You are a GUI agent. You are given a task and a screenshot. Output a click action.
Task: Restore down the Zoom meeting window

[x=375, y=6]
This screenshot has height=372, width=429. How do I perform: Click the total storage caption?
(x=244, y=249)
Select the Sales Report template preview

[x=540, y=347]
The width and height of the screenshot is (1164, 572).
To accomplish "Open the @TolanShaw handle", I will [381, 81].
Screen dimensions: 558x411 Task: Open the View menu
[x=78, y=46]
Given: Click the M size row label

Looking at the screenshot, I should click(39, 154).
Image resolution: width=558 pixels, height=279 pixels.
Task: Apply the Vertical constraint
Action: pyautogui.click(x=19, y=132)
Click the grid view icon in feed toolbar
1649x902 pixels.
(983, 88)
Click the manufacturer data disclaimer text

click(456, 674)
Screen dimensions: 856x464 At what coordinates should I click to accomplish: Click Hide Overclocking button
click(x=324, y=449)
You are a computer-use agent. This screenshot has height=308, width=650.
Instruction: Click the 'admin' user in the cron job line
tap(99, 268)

**TRY IT**
Every entry must be retyped in full, exactly as given.

**RESPONSE AREA**
You are a GUI agent. You are given a task and a screenshot. Output a click action.
Task: Restore down the Zoom meeting window

[x=375, y=6]
This screenshot has height=372, width=429. How do I perform: Click the total storage caption?
(x=244, y=249)
Select the Sales Report template preview

[x=540, y=347]
The width and height of the screenshot is (1164, 572).
To accomplish "Open the @TolanShaw handle", I will [381, 81].
Screen dimensions: 558x411 Task: Open the View menu
[x=78, y=46]
Given: Click the M size row label

Looking at the screenshot, I should click(39, 154).
Image resolution: width=558 pixels, height=279 pixels.
Task: Apply the Vertical constraint
Action: pyautogui.click(x=19, y=132)
Click the grid view icon in feed toolbar
1649x902 pixels.
(983, 88)
Click the manufacturer data disclaimer text

click(456, 674)
Screen dimensions: 856x464 At what coordinates should I click to accomplish: Click Hide Overclocking button
click(x=324, y=449)
You are a computer-use agent. This screenshot has height=308, width=650.
Instruction: Click the 'admin' user in the cron job line
tap(99, 268)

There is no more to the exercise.